Stories
Slash Boxes
Comments

News for nerds, stuff that matters

IRS Data Security Still a Concern

Posted by Soulskill on Saturday December 22, @11:22AM
from the your-tax-dollars-at-work dept.
Lucas123 writes "Computerworld has a story about the possibility and the potential ramifications of an IRS data loss similar to the UK's recent mishap. According to one World Bank executive, it could have already happened, 'and we don't know about it.' While the IRS does offer data encryption to its workers, more than half of its 94,000 employees have permission to take taxpayer information to locations outside the IRS offices. In the 2007 filing season, roughly 128 million individual tax returns were filed. In addition to the basic personal information on those forms, an IRS breach could also jeopardize the banking information of the 46% of filers who requested direct deposit refunds. This is not the first time that IRS security has been called into question, and the Department of Treasury's progress in that arena is dubious. [PDF]"

Related Stories

[+] IRS Freely Gives Out Employee User Name/Password Info 146 comments
An anonymous reader writes "The Treasury Inspector General for Tax Administration reports that its inspectors were able to get IRS employees to improperly disclose their user names and passwords over 61% of the time. 60,000 of the IRS's 100,000 employees and contractors thus are susceptible to computer hackers, putting personal taxpayer information at risk for unauthorized disclosure, theft and fraud. 'Only eight of the 102 employees contacted either the inspector general's office or IRS security offices to validate the legitimacy of the caller ... The IRS agreed with recommendations from the inspector general that it should take steps to make employees more aware of hacker tactics such as posing as an internal employee and to remind people to report such incidents to security officials.'"
[+] UK Government Loses 15 Million Private Records 339 comments
bestweasel writes "The BBC reports that a UK Government department has lost discs with details of 15 million benefit recipients, including names, addresses, date of birth and bank accounts. The head of the department involved, HM Revenue & Customs, has resigned and his resignation 'was accepted because discs had been transported in breach of rules governing data protection' so someone thinks it's not a trivial matter. The Chancellor will try to evade responsibility in the House of Commons at 3.30 GMT. A similar leak of a 'mere' 15,000 records from the same department happened a month or so ago. At that time, they refused to say 'on security grounds' whether the information was encrypted." We just recently talked about Britain's consideration of legal penalties for situations like this. I imagine this incident will weigh on that decision.
Display Options Threshold:
The Fine Print: The following comments are owned by whoever posted them. We are not responsible for them in any way.
  • Ron Paul... (Score:2, Interesting)

    by GradiusCVK (1017360) <originalcvk.gmail@com> on Saturday December 22, @11:32AM (#21791262)
    Seems like the best way to solve this problem would be to remove any and all possible chance that the IRS might mishandle our data...
  • Why take data out of office? (Score:5, Insightful)
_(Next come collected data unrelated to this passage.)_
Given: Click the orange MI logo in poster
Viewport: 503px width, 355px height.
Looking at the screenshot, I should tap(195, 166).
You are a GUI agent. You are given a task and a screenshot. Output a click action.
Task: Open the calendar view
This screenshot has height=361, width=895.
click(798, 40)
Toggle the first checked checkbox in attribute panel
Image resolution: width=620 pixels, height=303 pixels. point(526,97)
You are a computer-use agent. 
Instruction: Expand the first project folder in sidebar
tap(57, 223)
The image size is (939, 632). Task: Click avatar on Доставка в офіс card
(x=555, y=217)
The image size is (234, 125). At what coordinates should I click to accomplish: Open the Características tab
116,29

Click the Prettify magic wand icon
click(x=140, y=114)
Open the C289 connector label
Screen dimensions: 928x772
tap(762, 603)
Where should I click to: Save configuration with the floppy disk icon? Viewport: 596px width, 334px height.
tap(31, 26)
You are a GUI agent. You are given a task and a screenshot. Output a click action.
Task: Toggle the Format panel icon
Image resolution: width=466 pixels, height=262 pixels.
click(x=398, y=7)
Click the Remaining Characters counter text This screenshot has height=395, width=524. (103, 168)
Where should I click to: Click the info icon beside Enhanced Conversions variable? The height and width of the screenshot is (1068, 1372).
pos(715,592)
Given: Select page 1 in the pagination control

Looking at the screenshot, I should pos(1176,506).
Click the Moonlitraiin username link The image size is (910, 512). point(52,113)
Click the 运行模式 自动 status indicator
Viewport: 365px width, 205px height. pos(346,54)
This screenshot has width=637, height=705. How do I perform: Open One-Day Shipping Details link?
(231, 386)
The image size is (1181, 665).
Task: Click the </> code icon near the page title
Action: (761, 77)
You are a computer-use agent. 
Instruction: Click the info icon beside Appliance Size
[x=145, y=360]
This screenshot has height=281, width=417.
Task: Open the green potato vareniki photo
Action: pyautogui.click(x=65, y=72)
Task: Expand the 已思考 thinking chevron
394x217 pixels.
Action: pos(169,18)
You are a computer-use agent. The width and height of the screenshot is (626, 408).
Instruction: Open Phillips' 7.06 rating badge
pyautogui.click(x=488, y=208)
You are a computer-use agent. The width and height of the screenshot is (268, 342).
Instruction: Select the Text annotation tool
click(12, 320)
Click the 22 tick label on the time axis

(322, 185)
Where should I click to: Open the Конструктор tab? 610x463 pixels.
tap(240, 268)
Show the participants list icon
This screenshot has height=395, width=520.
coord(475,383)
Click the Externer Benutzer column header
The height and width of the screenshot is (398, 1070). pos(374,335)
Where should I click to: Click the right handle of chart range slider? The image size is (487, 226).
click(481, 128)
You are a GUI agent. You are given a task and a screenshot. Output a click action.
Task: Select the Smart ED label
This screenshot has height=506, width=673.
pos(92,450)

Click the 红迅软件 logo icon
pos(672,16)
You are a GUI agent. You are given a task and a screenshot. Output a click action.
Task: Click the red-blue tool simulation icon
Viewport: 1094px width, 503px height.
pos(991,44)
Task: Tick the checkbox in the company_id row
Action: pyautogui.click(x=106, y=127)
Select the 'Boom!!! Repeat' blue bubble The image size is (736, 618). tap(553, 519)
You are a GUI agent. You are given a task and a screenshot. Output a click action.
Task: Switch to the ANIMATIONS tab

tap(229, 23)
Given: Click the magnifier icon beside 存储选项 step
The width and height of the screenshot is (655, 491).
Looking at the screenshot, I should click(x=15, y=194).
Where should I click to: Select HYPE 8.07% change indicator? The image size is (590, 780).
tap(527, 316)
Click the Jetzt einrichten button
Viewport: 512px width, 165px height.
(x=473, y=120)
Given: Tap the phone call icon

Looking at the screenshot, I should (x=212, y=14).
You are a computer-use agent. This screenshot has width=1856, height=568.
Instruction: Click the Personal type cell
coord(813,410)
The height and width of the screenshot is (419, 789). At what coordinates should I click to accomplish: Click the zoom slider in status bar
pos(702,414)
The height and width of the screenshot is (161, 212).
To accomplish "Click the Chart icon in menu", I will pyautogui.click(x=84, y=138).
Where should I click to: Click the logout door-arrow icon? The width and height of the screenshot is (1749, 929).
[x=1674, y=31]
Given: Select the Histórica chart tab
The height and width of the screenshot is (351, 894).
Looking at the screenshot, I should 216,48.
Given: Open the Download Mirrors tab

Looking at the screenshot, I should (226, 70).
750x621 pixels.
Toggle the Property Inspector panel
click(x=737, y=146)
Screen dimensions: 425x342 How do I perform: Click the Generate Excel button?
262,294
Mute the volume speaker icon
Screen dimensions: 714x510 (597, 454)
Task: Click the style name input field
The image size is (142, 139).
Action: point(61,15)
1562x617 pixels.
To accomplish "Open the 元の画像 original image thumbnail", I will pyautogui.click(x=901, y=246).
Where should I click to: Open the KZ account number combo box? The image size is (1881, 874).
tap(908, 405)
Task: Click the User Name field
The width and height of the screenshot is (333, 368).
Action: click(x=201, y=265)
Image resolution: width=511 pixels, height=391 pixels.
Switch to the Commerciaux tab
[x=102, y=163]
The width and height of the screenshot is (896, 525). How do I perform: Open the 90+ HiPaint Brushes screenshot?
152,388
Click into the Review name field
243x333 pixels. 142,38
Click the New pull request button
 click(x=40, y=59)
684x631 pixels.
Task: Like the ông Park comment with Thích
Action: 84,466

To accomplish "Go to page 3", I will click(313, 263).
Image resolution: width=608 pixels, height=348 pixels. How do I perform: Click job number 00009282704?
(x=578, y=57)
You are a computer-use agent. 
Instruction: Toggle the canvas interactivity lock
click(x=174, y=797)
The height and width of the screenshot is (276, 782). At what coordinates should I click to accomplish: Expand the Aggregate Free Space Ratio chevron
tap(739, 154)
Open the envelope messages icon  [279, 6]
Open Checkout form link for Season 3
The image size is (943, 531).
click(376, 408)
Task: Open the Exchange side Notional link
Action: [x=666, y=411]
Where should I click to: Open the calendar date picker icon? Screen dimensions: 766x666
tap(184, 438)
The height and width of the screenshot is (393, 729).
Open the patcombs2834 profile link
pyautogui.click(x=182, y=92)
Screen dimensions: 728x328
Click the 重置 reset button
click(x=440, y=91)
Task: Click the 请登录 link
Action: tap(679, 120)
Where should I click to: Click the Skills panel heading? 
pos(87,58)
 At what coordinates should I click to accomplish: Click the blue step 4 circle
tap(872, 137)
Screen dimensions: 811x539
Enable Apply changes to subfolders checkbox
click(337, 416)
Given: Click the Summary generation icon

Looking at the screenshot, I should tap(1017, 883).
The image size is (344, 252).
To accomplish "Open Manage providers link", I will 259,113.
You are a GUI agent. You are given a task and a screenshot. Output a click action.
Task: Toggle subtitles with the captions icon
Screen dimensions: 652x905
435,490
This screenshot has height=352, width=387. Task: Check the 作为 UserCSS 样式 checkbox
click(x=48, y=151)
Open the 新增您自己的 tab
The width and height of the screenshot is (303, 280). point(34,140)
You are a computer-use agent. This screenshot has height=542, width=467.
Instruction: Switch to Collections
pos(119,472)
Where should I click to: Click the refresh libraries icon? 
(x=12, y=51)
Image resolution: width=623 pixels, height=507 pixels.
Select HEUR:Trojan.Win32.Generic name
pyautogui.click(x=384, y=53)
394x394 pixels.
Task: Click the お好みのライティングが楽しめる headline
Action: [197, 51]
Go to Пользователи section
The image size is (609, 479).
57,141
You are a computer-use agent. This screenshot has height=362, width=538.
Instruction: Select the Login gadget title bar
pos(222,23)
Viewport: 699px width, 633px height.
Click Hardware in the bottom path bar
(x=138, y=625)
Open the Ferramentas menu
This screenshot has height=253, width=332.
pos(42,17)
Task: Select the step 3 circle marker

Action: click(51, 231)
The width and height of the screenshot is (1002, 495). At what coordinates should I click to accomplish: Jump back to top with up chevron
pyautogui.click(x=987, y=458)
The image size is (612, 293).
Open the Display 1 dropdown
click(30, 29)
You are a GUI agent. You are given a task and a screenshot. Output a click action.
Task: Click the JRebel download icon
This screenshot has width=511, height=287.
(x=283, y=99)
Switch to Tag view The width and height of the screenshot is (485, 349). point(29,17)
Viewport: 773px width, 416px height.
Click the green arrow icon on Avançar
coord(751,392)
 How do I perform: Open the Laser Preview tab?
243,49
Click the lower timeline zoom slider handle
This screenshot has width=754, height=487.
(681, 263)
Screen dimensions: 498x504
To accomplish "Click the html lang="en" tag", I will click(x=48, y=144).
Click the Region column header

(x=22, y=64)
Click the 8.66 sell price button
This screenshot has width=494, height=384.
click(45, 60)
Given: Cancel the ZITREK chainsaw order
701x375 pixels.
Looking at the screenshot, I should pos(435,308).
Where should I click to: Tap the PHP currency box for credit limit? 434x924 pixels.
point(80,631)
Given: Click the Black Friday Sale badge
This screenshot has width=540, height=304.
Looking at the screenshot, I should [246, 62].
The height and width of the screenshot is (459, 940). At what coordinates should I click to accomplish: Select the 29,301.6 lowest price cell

    by rueger (210566) on Saturday December 22, @11:39AM (#21791326) Homepage
    ...more than half of its 94,000 employees have permission to take taxpayer information to locations outside the IRS offices.

    It seems to me that most of the data breaches from large corporations and government come from just this - employees taking data files out of the office and losing them. Why of why don't employers simply insist that data stays on the premises? Surely keeping data in a secure physical location is the first step to safeguarding it.
    • Re:Why take data out of office? (Score:5, Insightful)

      by dbIII (701233) on Saturday December 22, @12:16PM (#21791576)
      In my case I had to take things as far as two members of the board to stop an accountant taking the laptop with the only functioning copy of the application that handles most of the financial information on holiday to Bahrain of all places (at the start of the recent Iraq war). People really think these things are their own personal possessions and are convinced that they will not be stolen even if they leave it unattended on a beach in another country.
      • Traveling laptop your #5 problem ... (Score:5, Insightful)

        by AHumbleOpinion (546848) on Saturday December 22, @12:26PM (#21791646) Homepage
        In my case I had to take things as far as two members of the board to stop an accountant taking the laptop with the only functioning copy of the application that handles most of the financial information on holiday

        I hope your board members recognized the four more important problems as well. Your top five problems:
        (1) Management allowed (2), (3), (4), and (5).
        (2) The accountant allowed (3) and (5).
        (3) You have one and only one system capable of running a critical application.
        (4) This critical application is not being run on enterprise grade hardware.
        (5) The accountant wanted to take the system on holiday.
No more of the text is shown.